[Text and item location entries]

'''

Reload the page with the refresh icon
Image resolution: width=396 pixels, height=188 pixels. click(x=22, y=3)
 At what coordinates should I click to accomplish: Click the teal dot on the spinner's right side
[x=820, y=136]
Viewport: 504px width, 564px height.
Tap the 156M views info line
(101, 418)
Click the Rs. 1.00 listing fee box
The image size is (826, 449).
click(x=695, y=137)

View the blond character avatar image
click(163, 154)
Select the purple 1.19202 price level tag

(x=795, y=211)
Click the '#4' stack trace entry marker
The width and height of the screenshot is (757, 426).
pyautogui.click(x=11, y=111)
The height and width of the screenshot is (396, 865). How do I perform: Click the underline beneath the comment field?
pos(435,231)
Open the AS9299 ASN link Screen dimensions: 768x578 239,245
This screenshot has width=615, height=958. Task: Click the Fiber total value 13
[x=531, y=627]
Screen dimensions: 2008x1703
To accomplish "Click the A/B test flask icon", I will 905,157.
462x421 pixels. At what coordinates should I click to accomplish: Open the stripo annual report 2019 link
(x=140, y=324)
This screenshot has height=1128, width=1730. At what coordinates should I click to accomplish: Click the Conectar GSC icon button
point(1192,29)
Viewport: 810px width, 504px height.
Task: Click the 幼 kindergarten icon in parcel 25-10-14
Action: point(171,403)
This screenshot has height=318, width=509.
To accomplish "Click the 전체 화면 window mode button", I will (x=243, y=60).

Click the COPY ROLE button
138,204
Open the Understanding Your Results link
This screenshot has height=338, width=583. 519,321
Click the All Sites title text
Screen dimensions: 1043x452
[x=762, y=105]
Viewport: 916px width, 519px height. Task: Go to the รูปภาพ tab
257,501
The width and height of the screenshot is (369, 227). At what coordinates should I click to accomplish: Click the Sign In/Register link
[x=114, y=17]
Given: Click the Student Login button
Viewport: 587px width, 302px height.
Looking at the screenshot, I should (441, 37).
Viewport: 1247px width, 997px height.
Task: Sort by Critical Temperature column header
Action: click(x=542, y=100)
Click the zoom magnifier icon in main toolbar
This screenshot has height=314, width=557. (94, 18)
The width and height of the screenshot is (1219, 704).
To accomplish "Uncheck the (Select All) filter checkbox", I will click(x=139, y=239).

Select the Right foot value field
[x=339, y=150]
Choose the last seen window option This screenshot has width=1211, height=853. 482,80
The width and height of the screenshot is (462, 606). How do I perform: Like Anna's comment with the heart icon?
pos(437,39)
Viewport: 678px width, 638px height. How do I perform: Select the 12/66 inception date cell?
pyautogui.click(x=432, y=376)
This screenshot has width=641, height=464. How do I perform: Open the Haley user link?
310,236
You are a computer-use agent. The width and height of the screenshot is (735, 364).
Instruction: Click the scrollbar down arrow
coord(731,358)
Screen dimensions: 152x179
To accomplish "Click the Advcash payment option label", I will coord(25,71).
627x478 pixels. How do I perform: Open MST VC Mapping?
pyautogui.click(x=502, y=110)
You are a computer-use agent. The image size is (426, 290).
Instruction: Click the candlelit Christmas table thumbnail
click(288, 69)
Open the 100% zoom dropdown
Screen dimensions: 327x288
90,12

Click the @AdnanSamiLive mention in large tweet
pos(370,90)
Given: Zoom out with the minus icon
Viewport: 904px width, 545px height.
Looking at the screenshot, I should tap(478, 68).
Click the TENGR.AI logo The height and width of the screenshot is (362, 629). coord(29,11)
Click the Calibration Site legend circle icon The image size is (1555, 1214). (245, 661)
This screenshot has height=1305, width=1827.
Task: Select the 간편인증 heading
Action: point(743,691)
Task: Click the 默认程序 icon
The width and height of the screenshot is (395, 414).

'''

*THE TASK*
Rewrite the data above, putting "Screen size" in place of every "Screen dimensions" and keeping everything else the same.

*ANSWER FOR THIS EXERCISE*
Reload the page with the refresh icon
Image resolution: width=396 pixels, height=188 pixels. click(x=22, y=3)
 At what coordinates should I click to accomplish: Click the teal dot on the spinner's right side
[x=820, y=136]
Viewport: 504px width, 564px height.
Tap the 156M views info line
(101, 418)
Click the Rs. 1.00 listing fee box
The image size is (826, 449).
click(x=695, y=137)

View the blond character avatar image
click(163, 154)
Select the purple 1.19202 price level tag

(x=795, y=211)
Click the '#4' stack trace entry marker
The width and height of the screenshot is (757, 426).
pyautogui.click(x=11, y=111)
The height and width of the screenshot is (396, 865). How do I perform: Click the underline beneath the comment field?
pos(435,231)
Open the AS9299 ASN link Screen size: 768x578 239,245
This screenshot has width=615, height=958. Task: Click the Fiber total value 13
[x=531, y=627]
Screen size: 2008x1703
To accomplish "Click the A/B test flask icon", I will 905,157.
462x421 pixels. At what coordinates should I click to accomplish: Open the stripo annual report 2019 link
(x=140, y=324)
This screenshot has height=1128, width=1730. At what coordinates should I click to accomplish: Click the Conectar GSC icon button
point(1192,29)
Viewport: 810px width, 504px height.
Task: Click the 幼 kindergarten icon in parcel 25-10-14
Action: point(171,403)
This screenshot has height=318, width=509.
To accomplish "Click the 전체 화면 window mode button", I will (x=243, y=60).

Click the COPY ROLE button
138,204
Open the Understanding Your Results link
This screenshot has height=338, width=583. 519,321
Click the All Sites title text
Screen size: 1043x452
[x=762, y=105]
Viewport: 916px width, 519px height. Task: Go to the รูปภาพ tab
257,501
The width and height of the screenshot is (369, 227). At what coordinates should I click to accomplish: Click the Sign In/Register link
[x=114, y=17]
Given: Click the Student Login button
Viewport: 587px width, 302px height.
Looking at the screenshot, I should (441, 37).
Viewport: 1247px width, 997px height.
Task: Sort by Critical Temperature column header
Action: click(x=542, y=100)
Click the zoom magnifier icon in main toolbar
This screenshot has height=314, width=557. (94, 18)
The width and height of the screenshot is (1219, 704).
To accomplish "Uncheck the (Select All) filter checkbox", I will click(x=139, y=239).

Select the Right foot value field
[x=339, y=150]
Choose the last seen window option This screenshot has width=1211, height=853. 482,80
The width and height of the screenshot is (462, 606). How do I perform: Like Anna's comment with the heart icon?
pos(437,39)
Viewport: 678px width, 638px height. How do I perform: Select the 12/66 inception date cell?
pyautogui.click(x=432, y=376)
This screenshot has width=641, height=464. How do I perform: Open the Haley user link?
310,236
You are a computer-use agent. The width and height of the screenshot is (735, 364).
Instruction: Click the scrollbar down arrow
coord(731,358)
Screen size: 152x179
To accomplish "Click the Advcash payment option label", I will coord(25,71).
627x478 pixels. How do I perform: Open MST VC Mapping?
pyautogui.click(x=502, y=110)
You are a computer-use agent. The image size is (426, 290).
Instruction: Click the candlelit Christmas table thumbnail
click(288, 69)
Open the 100% zoom dropdown
Screen size: 327x288
90,12

Click the @AdnanSamiLive mention in large tweet
pos(370,90)
Given: Zoom out with the minus icon
Viewport: 904px width, 545px height.
Looking at the screenshot, I should tap(478, 68).
Click the TENGR.AI logo The height and width of the screenshot is (362, 629). coord(29,11)
Click the Calibration Site legend circle icon The image size is (1555, 1214). (245, 661)
This screenshot has height=1305, width=1827.
Task: Select the 간편인증 heading
Action: point(743,691)
Task: Click the 默认程序 icon
The width and height of the screenshot is (395, 414).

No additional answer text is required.